Stored items:
______________________________

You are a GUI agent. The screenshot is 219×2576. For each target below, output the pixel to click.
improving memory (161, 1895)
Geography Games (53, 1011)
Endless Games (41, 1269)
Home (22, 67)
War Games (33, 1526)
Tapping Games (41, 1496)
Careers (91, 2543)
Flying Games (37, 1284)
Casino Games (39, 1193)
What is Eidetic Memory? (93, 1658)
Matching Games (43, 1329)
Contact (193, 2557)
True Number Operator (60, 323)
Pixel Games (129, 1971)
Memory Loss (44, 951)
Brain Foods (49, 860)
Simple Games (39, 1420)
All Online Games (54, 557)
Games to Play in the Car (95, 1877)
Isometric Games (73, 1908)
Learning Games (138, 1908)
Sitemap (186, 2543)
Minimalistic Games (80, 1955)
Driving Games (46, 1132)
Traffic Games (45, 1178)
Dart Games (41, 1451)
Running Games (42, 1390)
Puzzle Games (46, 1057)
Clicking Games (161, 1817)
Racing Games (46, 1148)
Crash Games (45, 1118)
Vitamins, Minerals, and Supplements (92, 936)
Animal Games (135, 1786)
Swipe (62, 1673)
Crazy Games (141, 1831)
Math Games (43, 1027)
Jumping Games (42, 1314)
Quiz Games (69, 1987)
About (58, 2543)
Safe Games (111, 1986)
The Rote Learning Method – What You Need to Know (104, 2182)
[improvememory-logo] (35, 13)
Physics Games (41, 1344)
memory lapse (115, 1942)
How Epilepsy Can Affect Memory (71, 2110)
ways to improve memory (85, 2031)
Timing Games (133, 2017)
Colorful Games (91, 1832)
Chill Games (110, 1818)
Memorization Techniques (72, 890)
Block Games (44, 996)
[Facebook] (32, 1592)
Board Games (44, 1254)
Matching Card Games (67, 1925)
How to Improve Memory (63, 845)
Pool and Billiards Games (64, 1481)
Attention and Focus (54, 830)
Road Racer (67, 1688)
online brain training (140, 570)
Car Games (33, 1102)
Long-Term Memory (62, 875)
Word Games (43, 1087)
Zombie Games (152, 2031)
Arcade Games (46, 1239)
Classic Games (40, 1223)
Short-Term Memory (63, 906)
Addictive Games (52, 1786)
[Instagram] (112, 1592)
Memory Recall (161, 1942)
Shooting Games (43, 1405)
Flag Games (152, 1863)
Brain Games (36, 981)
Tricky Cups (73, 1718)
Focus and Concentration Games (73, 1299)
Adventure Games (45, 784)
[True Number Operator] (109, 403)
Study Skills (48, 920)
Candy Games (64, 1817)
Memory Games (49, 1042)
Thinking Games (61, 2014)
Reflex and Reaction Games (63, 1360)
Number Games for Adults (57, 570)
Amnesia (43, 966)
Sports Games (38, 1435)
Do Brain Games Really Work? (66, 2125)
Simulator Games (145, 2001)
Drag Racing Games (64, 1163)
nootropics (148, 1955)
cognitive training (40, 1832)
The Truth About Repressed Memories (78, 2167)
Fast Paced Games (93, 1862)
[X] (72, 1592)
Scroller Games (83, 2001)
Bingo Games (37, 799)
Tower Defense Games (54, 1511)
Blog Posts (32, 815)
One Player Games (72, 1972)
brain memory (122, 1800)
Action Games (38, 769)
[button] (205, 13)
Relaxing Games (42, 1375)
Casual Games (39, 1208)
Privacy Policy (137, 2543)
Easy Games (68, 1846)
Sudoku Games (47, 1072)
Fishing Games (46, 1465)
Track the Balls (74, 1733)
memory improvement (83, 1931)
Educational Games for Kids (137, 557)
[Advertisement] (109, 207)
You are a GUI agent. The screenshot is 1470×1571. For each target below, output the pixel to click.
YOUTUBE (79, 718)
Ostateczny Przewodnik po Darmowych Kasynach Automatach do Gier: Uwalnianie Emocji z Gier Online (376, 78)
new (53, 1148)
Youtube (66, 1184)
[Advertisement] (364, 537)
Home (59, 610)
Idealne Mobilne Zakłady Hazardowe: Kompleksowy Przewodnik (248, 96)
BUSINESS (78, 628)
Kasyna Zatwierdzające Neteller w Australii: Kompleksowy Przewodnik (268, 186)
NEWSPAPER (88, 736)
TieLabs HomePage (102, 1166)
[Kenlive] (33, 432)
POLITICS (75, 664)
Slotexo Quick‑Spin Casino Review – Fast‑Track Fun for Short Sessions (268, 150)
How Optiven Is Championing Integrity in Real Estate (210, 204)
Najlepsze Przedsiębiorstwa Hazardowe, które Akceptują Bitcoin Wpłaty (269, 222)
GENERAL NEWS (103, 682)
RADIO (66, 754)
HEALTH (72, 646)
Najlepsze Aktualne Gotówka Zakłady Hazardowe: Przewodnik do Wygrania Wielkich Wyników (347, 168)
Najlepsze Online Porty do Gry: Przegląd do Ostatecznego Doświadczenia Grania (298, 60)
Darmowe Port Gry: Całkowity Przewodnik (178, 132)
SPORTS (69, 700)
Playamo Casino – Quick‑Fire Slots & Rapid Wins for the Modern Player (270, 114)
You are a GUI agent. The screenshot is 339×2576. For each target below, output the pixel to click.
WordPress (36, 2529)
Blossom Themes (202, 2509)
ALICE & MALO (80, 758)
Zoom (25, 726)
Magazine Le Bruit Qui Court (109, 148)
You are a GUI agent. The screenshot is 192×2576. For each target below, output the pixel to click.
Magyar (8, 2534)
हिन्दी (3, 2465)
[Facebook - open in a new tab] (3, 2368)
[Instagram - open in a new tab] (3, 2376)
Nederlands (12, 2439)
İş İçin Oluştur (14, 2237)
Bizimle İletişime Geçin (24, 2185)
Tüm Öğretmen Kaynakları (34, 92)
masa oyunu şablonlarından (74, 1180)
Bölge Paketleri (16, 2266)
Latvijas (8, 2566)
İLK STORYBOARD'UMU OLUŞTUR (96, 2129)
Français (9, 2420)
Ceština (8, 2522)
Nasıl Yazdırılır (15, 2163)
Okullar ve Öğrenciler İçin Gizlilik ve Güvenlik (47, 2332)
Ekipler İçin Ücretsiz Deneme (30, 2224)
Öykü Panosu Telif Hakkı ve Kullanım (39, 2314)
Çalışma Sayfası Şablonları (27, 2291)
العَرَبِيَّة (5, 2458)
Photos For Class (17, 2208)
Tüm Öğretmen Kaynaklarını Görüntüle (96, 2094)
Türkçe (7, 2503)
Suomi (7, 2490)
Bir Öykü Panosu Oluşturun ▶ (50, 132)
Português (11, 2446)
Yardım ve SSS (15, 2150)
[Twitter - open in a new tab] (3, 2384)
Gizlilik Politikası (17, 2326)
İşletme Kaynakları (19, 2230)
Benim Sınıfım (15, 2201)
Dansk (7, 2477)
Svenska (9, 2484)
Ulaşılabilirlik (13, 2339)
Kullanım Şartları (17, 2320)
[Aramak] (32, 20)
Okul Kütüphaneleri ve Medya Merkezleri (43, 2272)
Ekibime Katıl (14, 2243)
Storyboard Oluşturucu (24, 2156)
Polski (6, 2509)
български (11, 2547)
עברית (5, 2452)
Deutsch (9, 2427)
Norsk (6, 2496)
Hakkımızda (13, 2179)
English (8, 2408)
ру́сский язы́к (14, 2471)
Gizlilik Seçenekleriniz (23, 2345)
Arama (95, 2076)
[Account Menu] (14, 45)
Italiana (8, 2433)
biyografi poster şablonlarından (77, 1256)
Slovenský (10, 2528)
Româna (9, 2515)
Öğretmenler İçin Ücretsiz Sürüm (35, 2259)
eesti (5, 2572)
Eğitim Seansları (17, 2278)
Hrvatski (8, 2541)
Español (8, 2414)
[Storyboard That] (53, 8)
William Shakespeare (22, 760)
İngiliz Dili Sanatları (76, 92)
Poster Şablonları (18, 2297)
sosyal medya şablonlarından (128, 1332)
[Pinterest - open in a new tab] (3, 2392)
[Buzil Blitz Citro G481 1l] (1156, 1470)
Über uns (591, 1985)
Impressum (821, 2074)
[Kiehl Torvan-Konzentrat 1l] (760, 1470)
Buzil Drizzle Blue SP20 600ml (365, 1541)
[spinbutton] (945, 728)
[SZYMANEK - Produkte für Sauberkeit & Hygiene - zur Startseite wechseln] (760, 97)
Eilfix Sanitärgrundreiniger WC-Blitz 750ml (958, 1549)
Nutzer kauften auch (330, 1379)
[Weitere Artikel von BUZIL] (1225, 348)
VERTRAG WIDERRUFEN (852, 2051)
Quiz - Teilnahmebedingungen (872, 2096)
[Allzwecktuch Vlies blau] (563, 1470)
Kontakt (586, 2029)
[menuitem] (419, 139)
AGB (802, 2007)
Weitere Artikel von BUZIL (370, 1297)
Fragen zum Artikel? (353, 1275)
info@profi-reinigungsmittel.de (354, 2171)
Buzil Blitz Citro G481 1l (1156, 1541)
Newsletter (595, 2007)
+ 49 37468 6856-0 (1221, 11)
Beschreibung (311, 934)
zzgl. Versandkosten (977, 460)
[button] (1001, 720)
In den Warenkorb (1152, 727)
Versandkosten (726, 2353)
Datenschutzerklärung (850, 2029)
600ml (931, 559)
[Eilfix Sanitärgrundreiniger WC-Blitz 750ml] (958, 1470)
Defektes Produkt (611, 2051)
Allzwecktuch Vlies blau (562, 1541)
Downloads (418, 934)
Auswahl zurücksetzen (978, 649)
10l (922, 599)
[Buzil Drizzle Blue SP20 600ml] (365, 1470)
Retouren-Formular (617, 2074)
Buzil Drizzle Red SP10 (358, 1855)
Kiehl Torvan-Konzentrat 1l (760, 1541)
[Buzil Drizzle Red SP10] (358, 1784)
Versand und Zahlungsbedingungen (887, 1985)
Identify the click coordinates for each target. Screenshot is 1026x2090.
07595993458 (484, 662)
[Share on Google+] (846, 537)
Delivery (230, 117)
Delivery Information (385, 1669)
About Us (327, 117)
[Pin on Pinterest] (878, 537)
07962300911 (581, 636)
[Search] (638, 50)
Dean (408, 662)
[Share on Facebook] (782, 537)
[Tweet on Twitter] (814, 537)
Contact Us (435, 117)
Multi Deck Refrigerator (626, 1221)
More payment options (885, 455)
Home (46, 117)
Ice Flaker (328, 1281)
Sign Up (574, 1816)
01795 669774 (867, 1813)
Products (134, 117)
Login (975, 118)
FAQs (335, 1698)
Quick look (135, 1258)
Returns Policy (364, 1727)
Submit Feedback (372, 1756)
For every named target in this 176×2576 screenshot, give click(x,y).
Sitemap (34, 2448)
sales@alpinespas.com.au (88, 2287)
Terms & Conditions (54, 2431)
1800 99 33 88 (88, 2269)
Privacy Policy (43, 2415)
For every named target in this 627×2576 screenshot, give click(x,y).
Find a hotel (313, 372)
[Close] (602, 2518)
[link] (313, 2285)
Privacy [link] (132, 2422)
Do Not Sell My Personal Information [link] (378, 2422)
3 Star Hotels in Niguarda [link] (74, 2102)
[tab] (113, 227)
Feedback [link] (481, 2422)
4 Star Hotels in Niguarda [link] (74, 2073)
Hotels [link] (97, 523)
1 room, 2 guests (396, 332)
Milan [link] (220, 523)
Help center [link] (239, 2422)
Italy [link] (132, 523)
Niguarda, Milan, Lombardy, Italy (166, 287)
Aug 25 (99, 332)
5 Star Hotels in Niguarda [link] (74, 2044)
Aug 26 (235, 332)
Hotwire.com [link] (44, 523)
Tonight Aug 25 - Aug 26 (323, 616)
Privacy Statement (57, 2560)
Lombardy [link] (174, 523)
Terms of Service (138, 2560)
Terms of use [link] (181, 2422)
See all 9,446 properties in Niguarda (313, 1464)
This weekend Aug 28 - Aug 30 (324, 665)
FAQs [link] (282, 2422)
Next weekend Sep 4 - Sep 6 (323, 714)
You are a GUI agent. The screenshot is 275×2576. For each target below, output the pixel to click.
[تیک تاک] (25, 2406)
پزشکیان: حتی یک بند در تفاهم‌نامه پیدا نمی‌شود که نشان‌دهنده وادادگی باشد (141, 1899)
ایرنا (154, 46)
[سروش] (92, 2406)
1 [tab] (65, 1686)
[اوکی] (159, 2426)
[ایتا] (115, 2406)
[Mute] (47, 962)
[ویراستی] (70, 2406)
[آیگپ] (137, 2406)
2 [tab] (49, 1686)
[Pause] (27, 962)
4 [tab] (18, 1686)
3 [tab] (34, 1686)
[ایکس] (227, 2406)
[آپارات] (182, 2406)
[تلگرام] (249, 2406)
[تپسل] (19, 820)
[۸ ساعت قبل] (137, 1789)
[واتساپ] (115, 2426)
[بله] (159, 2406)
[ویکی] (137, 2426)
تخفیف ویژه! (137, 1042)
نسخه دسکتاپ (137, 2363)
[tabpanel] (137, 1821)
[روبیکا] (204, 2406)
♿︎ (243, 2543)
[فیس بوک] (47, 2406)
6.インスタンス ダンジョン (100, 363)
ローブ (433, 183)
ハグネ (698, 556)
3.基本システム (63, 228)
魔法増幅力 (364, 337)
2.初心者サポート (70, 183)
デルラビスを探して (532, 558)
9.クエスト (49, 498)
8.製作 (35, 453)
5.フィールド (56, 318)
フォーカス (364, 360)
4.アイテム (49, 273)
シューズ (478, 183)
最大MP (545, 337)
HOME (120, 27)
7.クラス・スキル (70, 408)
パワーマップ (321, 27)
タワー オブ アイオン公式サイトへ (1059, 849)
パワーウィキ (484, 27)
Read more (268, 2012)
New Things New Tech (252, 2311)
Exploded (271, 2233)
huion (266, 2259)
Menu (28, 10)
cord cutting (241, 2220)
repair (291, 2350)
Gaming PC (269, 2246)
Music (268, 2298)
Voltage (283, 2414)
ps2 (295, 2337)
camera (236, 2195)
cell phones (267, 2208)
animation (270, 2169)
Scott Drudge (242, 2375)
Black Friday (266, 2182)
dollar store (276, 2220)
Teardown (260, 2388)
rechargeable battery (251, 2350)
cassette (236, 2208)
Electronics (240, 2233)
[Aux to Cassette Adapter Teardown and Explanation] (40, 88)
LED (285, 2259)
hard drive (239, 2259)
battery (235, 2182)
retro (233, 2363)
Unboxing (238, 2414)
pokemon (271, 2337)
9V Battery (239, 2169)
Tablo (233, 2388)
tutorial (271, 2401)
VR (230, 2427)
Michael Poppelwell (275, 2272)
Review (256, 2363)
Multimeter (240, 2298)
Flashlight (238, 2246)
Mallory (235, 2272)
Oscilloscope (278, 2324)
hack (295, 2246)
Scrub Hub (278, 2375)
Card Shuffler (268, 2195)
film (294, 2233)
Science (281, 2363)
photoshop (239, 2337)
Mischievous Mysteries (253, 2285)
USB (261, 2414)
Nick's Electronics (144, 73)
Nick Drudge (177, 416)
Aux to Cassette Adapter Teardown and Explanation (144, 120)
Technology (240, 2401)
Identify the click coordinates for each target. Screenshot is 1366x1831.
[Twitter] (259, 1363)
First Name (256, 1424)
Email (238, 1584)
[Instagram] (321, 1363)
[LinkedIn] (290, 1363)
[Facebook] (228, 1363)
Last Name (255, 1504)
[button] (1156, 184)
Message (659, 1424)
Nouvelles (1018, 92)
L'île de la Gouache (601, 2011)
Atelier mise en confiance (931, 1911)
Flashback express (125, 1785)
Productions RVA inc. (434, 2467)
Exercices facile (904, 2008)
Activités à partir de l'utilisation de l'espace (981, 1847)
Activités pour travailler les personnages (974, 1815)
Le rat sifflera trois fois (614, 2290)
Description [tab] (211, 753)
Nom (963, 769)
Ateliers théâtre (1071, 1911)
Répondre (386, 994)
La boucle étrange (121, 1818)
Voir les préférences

______________________________

Wherever a line above contains the string "Blue", copy that line.

Buzil Drizzle Blue SP20 600ml (365, 1541)
[Buzil Drizzle Blue SP20 600ml] (365, 1470)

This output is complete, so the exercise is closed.